=== WHAT TO PRODUCE ===
Copy the data as given. No line may be skipped.

Top of EXTRACTED INFORMATION

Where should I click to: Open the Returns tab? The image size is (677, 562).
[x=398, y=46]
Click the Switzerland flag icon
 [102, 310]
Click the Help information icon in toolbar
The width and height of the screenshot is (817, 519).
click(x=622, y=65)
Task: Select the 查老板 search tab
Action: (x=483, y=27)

Bottom of EXTRACTED INFORMATION

=== REPLY TO THE TASK ===
Where should I click to: Open the Returns tab? The image size is (677, 562).
[x=398, y=46]
Click the Switzerland flag icon
 [102, 310]
Click the Help information icon in toolbar
The width and height of the screenshot is (817, 519).
click(x=622, y=65)
Task: Select the 查老板 search tab
Action: (x=483, y=27)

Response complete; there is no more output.